Healthcare organizations themselves will need to ensure that there is the correct level of system provisioning and network bandwidth available to provide access to core systems in a connected collaborative way.
IT System Health Equals Patient Health
New technology platforms and device-level developments mean that both our IT system health and patient (consumer) health are now more intrinsically linked than at any time in the past. If remote diagnosis and real-time communication between clinicians and patients was important before, now it’s critical.
Quick healthcare worker login times, zero system downtimes (both clear benefits of end user computing tools), and always-on support services enable healthcare workers to provide the best patient care. This new era of healthcare IT poses challenges at the frontend (user), the patient perspective (consumer accessibility and engagement), and the backend (network and platform).
The critical ability (and capability) here is around ensuring that devices can rely upon a secured presentation and streaming layer of network operations. This means that the right devices can get the right information at the right time in the right format, all in the hands of the right user.

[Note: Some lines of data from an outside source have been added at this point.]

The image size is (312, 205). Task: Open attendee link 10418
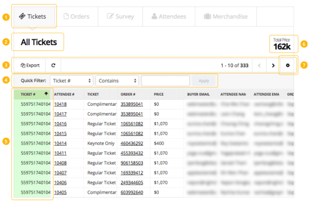60,104
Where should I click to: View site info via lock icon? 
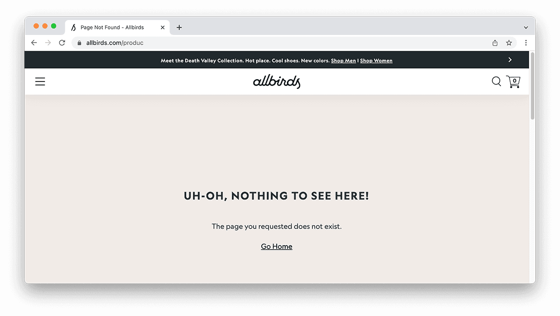[x=79, y=43]
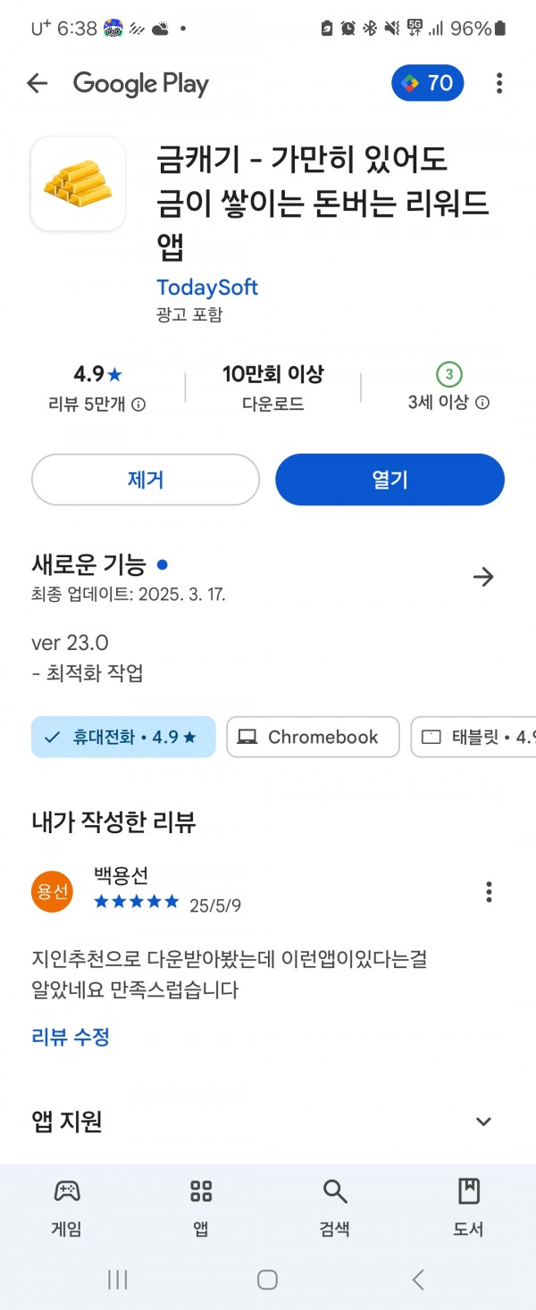Select the 태블릿 device chip
The image size is (536, 1310).
(x=473, y=737)
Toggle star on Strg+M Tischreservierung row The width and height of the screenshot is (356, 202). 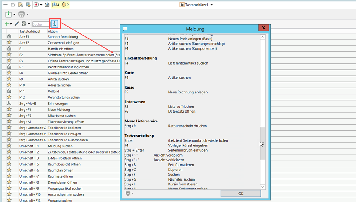tap(9, 122)
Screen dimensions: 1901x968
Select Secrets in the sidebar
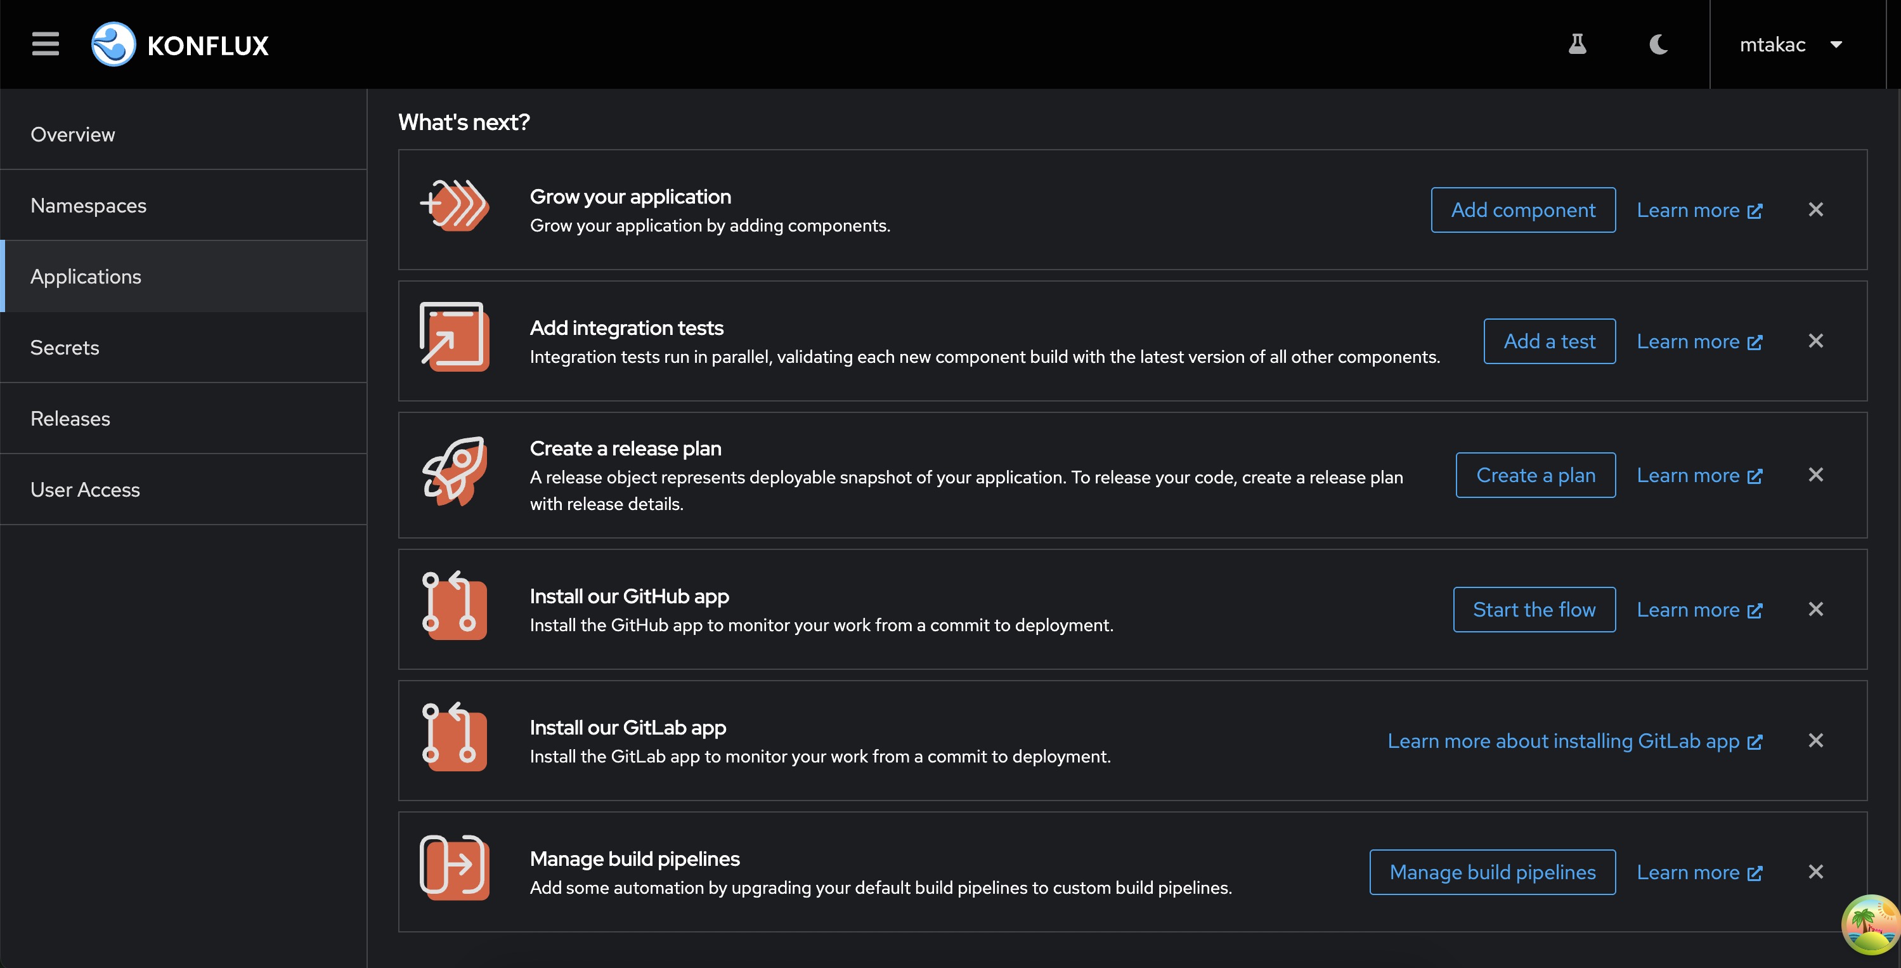point(65,348)
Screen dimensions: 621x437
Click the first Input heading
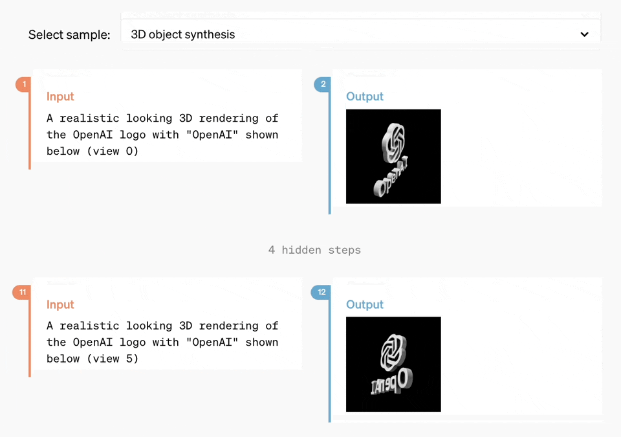(x=60, y=96)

We must also ensure that the backend server-side of the network has enough abstracted insight and control layers over it to allow network engineers to serve healthcare workers and patients with high uptime and secure access.
The 2021 Outlook
Analysts agree that 2021 will once again be a year of major change – there is no going back to the pre-COVID-19 world.

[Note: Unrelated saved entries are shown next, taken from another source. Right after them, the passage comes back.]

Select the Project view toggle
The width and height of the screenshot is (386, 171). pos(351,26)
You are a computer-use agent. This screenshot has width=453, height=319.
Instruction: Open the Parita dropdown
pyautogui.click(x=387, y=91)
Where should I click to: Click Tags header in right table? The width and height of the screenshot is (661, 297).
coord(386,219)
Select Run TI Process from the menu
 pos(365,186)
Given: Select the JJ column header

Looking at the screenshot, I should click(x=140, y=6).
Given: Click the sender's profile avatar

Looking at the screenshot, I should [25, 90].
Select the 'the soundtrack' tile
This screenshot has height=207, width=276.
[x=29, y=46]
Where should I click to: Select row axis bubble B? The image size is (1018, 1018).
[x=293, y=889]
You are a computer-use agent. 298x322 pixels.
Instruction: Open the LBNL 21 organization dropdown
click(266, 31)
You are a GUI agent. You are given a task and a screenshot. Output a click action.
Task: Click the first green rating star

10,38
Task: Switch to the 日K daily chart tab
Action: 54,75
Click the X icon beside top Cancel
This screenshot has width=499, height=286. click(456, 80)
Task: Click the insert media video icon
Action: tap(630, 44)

In healthcare, telehealth solutions must easily integrate with clinical workflow tasks, and support administration tasks. Healthcare organizations will continue growing patient engagement initiatives that include virtual office visits, real-time communication, and more. As a key part of their IT stack’s architectural development, it is believed that many of these organizations will turn to hyperconverged infrastructure (HCI) to allow for the scalability needed to accommodate new clinical and non-clinical applications and solutions.
Progressive healthcare organizations will now work to grow an IT stack that broadens and widens in scope and functional competency. A new underpinning software fabric allows some non-clinical task workers whose regularly prescribed set of tasks is normally more back-office (or desk-based) able to play a more hands-on role throughout the organization, because more and more workflow elements are being shouldered by new artificial intelligence (AI) engines. This is important because the joint phenomena of national lockdowns and remote work initiatives creates a massive spike of non-clinical or back-office workers in healthcare organizations moving to work from home for the medium- to long-term.
A New Normal 2.0
The new normal 2.0 means everyone must anticipate ongoing change. We should follow the healthcare field’s own principles of triage, prioritizing those who need the most attention. End-user compliance controls ensure that organizations can comply with all regulatory demands and prevent data loss by removing local access to endpoint devices.

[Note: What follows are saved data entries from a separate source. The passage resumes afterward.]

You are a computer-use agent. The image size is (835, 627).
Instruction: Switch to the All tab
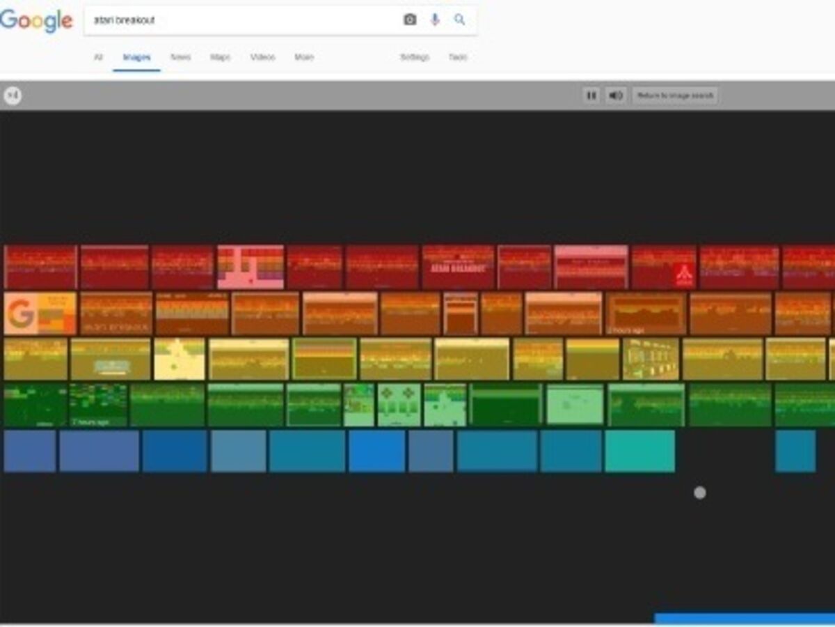98,57
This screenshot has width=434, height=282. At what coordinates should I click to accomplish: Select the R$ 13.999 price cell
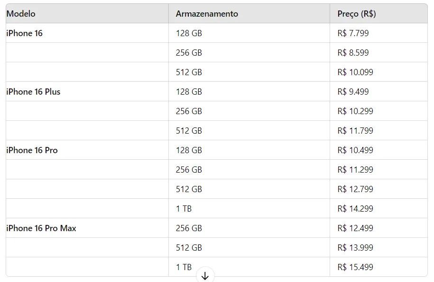379,248
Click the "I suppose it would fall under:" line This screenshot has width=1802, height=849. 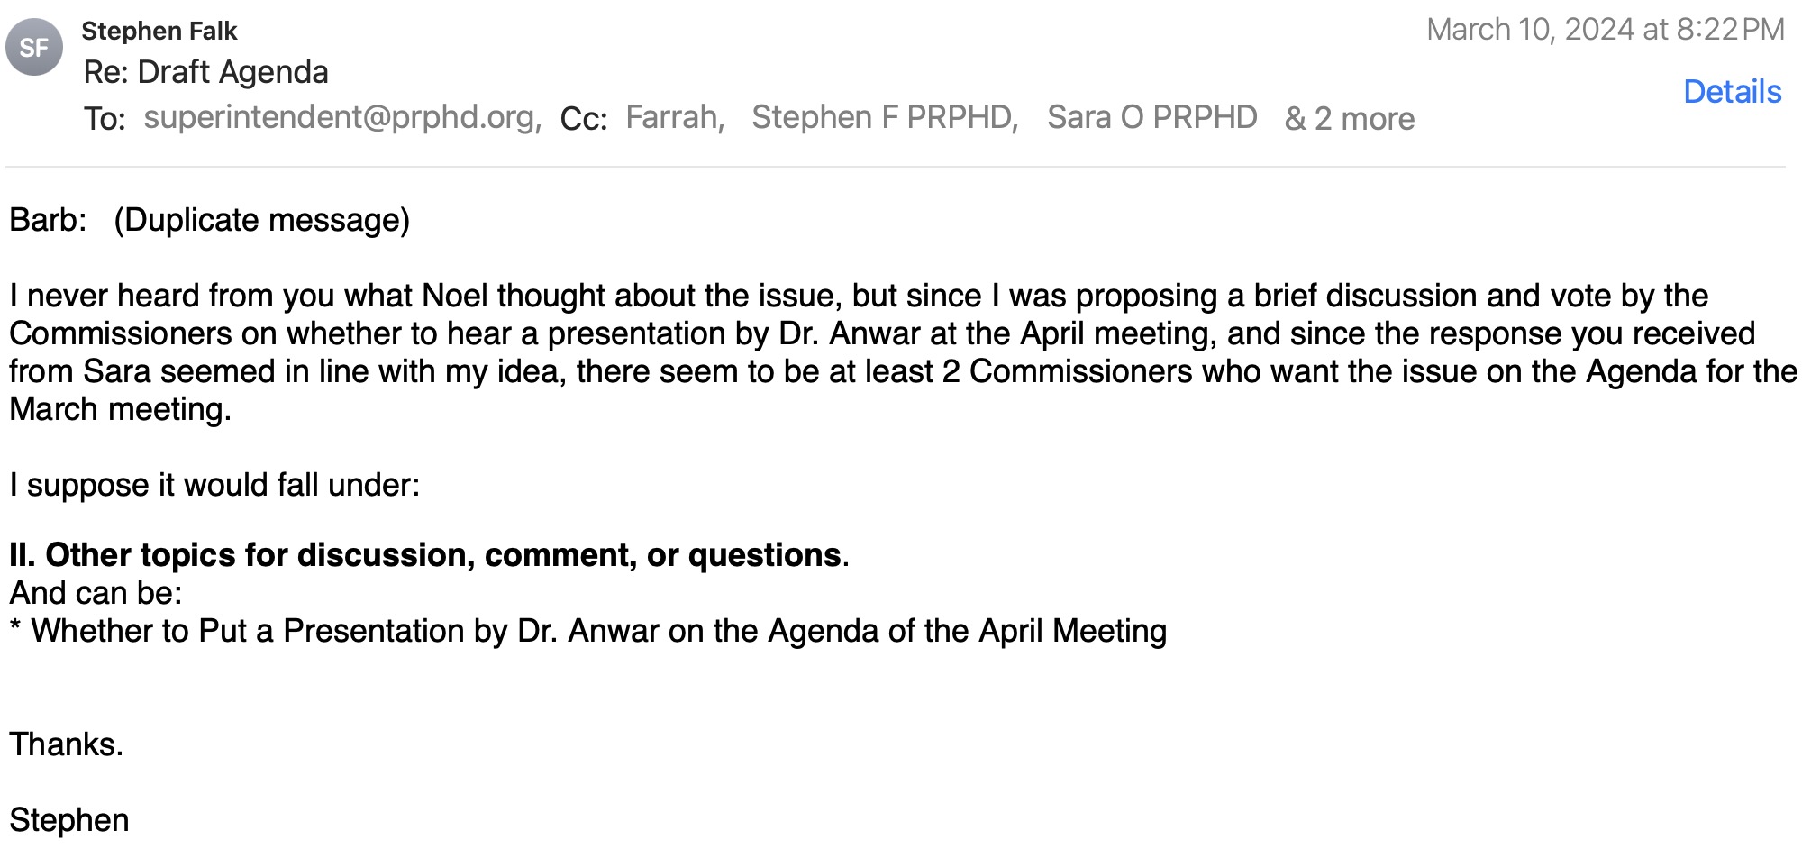click(x=214, y=485)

The future of healthcare will be more connected with ample real-time communication between clinicians and patients. The future of healthcare will be full of more informed consumers taking advantage of wearables and other connected devices to become health-aware. And perhaps most importantly, the future of healthcare will be security-focused to maintain privacy protection, especially surrounding the way we use cloud network technologies and connected devices, and how we share data from consumer wearable devices.
It’s a healthier world ahead. But today, tomorrow, and always please wash your hands, check your patient portal or text messages for clinician communication, and track your steps.